Der Ex-Zuhälter und Kleinganove Manson wurde zum Lieblingsfreak der Beautiful People. In Hollywood, wo gerade Sexorgien, schwarzmagische Messen und bunte Pillen hip waren, goutierte man Charlie als gerngesehenen Partygast. Auch im Haus Cielo Drivo Nr. 10005, der Villa von Polanski und Tate.

Ed Sanders: "Von Mitte 1968 an behauptete Manson, er sei Christus und der Satan, oder Christus und der Teufel in einer Person.

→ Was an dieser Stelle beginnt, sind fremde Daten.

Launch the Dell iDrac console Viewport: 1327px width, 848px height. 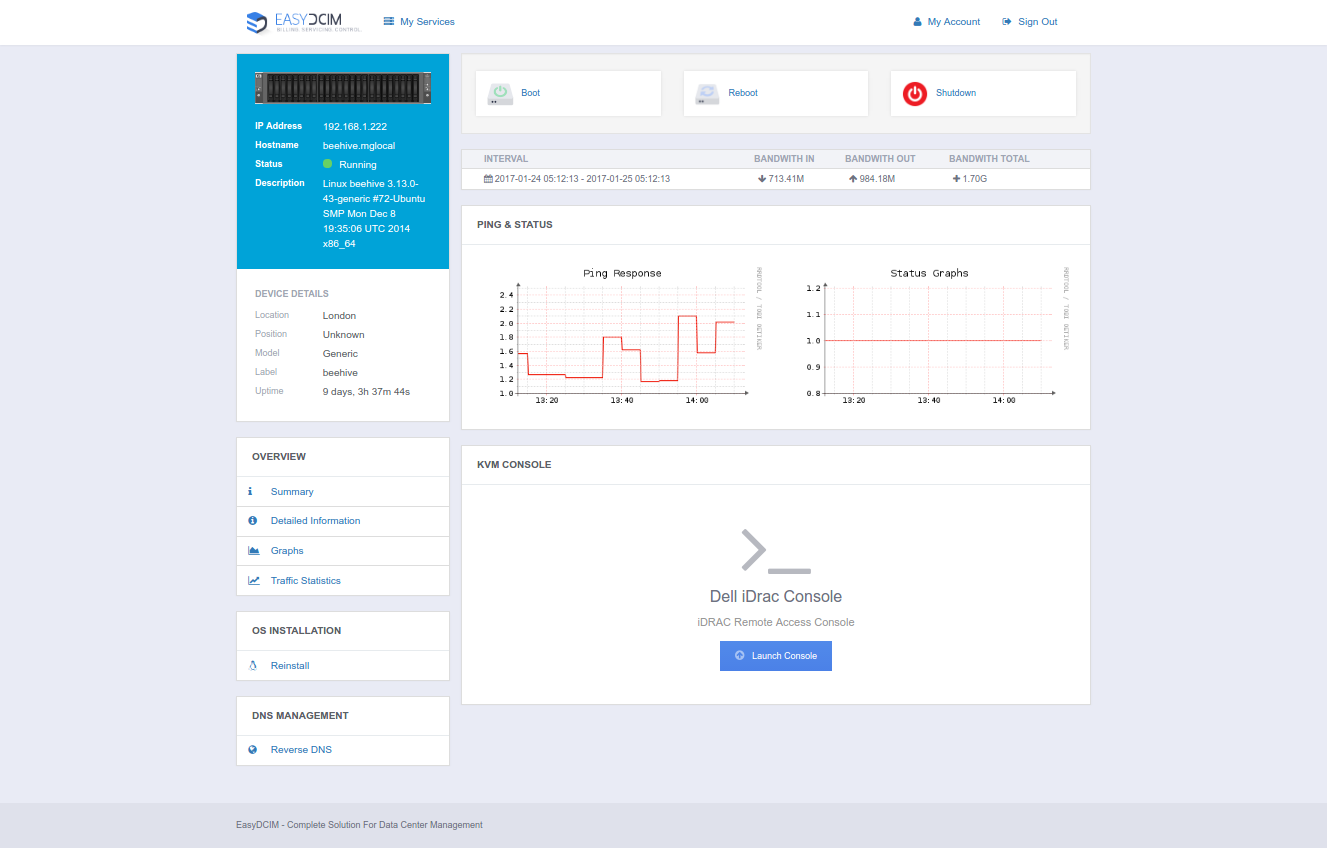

Es wurde bereits gesagt, dass Mansons Anhänger sich mit den Frühchristen verglichen - oder dem, was sie für die Frühchristen hielten: sexuelle Gemeinschaft und ein Leben außerhalb der Gesellschaft. Manson verkörperte in seiner Final Church von was auch immer die Christus-Satan Gestalt."

Der Horrormythos der Manson-Family hallt bis heute nach, in unzähligen Filmen, Büchern und vor allem musikalischen Bezügen, von den Beatles und Beach Boys über Guns'N'Roses bis Nine Inch Nails.

Leslie Van Houten, das jüngste Mitglied der Manson-Family

EPA

Leslie Van Houten bei einer Anhörung vor Gericht im Juni 2002.

Die popkulturelle Geschichtsschreibung hat sich geeinigt, dass Sharon Tates Hinrichtung in jener schwülen Sommernacht des 8. August 1969 für den Anfang vom Ende einer Ära steht, den Grabgesang auf eine Utopie.

Nachdem ebenfalls 1969, beim Festival von Altamont, während des Auftritts der Rolling Stones, ein Afroamerikaner erstochen wurde, war klar: Die Jugendkultur hatte unwiderruflich ihre Unschuld verloren. Aus den Flower Power-Kids waren zumindest in der allgemeinen medialen Wahrnehmung plötzlich Blumen (-Kinder) des Bösen geworden.

Stanley Kubricks 1971 gedrehter Film "Clockwork Orange" fantasierte bereits von gewalttätigen Teenagerbanden zwischen Aggression und Langeweile. Viele Soundtracks kommender Generationen - Punk, Metal, Industrial, Grunge, Hardcore - knüpften an nihilistische Sixtiesbands wie The Stooges oder Velvet Underground an, die bereits mitten in der Love & Peace-Zeit den Untergang beschworen haben.

Charles Manson als den Auslöser all dessen zu sehen, hätte was von einer bizarren Verschwörungstheorie. Aber er war einer der wichtigsten Teile im Mosaik des Traumas "1969". Als Woodstock endete, war Sharon Tate gerade eine Woche tot.